The class Preorder is defined as follows (relying on the standard LE and LT for defining order and strict order relations):

universe u
class Preorder (\alpha : Type u) extends LE \alpha, LT \alpha :=
  (le_refl : \forall a : \alpha, a \leq a)
  (le_trans : \forall a b c : \alpha, a \leq b \impl b \leq c \impl a \leq c)
  (lt := \lambda a b => a \leq b \and \neg b \leq a)
  (lt_iff_le_not_le : \forall a b : \alpha, a < b \iff (a \leq b \and \not b \leq a))

My question is: why are the last two lines both necessary? Each of them can, as far as I can see, be considered a definition. In particular, I've managed to derive the former from the latter as follows (defining my own MyPreorder for the purpose of showing what I mean):

universe u
class MyPreorder (\alpha : Type u) extends LE \alpha, LT \alpha :=
  (le_refl : \forall a : \alpha, a \leq a)
  (le_trans : \forall a b c : \alpha, a \leq b \impl b \leq c \impl a \leq c)  
  (lt_iff_le_not_le : \forall a b : \alpha, a < b \iff (a \leq b \and \not b \leq a))

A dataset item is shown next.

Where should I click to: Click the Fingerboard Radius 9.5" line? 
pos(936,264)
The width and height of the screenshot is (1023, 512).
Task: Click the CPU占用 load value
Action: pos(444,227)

example (\alpha : Type u) [P : MyPreorder \alpha] : P.lt = (\lambda a b : a => a \leq b \and \not b \leq a) := by
  funext x y
  apply propext
  apply P.lt_iff_le_not_le

From this I would say that MyPreorder is just as powerful as a definition as the one in the Mathlib port. What am I overlooking?

Interestingly, I've so far not managed to derive the latter from the former. That may just be my own inexperience, or it may be a "typetheoretic thing" that I'm not spotting.

Can anyone explain this to me? And is there someone who can derive the latter from the former, perhaps?

Many thanks!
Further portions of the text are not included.